The Difference a Day Makes

As an agriculture educator, part of my summer involves Supervised Agriculture Experience visits. SAEs may include an ownership project like raising animals or a garden, placement projects working a job, or a research or service project.

These are often like the SAE lotto. Is the student going show up, even when they confirmed this morning? Will there be any dogs or interesting younger siblings? Am I up on my vaccinations? These are all the thoughts going through my head on these SAE visit days, even with students like Andie. Andie is a great person, and I am a better teacher for having students like her in our program. I never know what she may come up with next, and for her SAE visit instead of going to her either of her two jobs, she wanted me to come see her cadet training at the local fire department. Even though this fire department is about 40 minutes from her house, this is the location she chose to be a cadet because it is has meetings in the evenings that she can participate in.

When I arrive, I see Steve, the fire chief, who I have known for years. Steve let Andie lead the training depending on her needs. She wanted to spend some time knowing where the equipment was located in the new truck. She worked on understanding what equipment would be located in which bay so she could retrieve it when at a fire. Then she got on her gear to run the hose. It was a really cool SAE visit. Partly because she was overly aggressive with the hose and the spray was a great mister, but more importantly because I saw what a great teacher Steve is for her. He was patient and asked great questions about whether the hose was rolled correctly or not. He let her struggle a bit, but gave clues when needed. As I got in my car, I was thinking how blessed we are to have Steve in our community and thankful for the volunteer fire department. I even let my mind think, “I am so glad we have never needed them on our farm . . . “

You know you should NEVER have that kind of thought without knocking on wood, throwing salt over your shoulder, saying the St. Michael prayer – something!!! 

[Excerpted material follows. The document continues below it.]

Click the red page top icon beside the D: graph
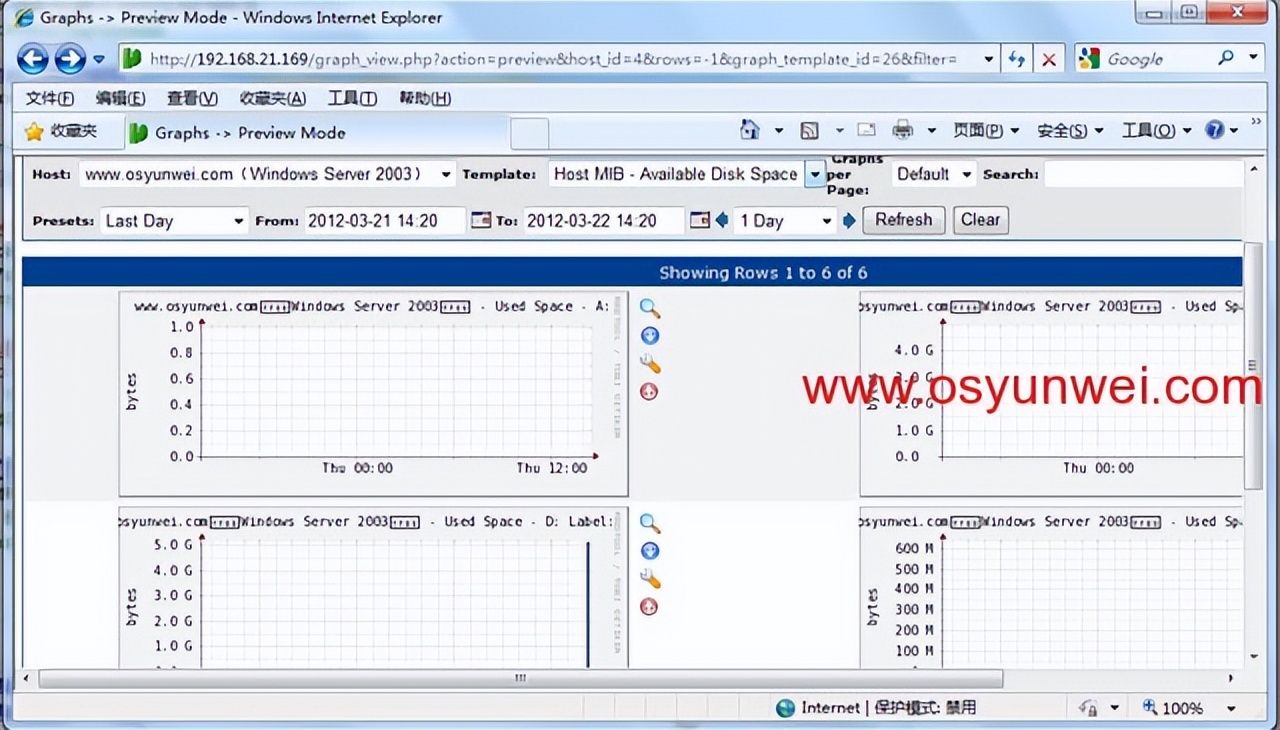The width and height of the screenshot is (1280, 730). click(x=650, y=607)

The next day, I was very thankful for Steve and our volunteer fire department for a different reason . . . 

Yep, this picture illustrates a lot about my husband. I was in a greenhouse workshop at a neighboring school when he called and I texted, “I am in the workshop can you text?” This picture was his response! 

Now what are the stages of grief: denial/shock, anger, bargaining, depression, acceptance – I felt them all within the next two hours. But as the day went on so many things to be thankful for:

—our boys were not driving,

— Chad got it to the edge of the field

—He was mowing and not baling with the new-to-is baler purchased earlier this spring

— He had not fixed the door so he was able to get the baler monitor out saving the few thousand dollars it cost

—He got the mower unattached and away without much harm

—The fire department kept the field from burning

—The tractor was insured

—We have awesome neighbors who came over to bale the hay

—Anyone on our facebook page with 100 miles is sending up tractor posts! Bonus: I love it when random events reset may algorithm.

So often, we have some event that happens, and in the moment it sucks – that is a fact, but if we can learn to be curious about that event, we can learn to learn what we can, take what is useful, and leave the trash. 

Living in the light of the silver lining is much better than focusing forever on the part that sucks. I choose to see the blessings in spite of the loss. And to know that one day this will be an epic story we tell our grandkids. Today it still sucks but it is looking more silver all the time . . . maybe with a hint of rose.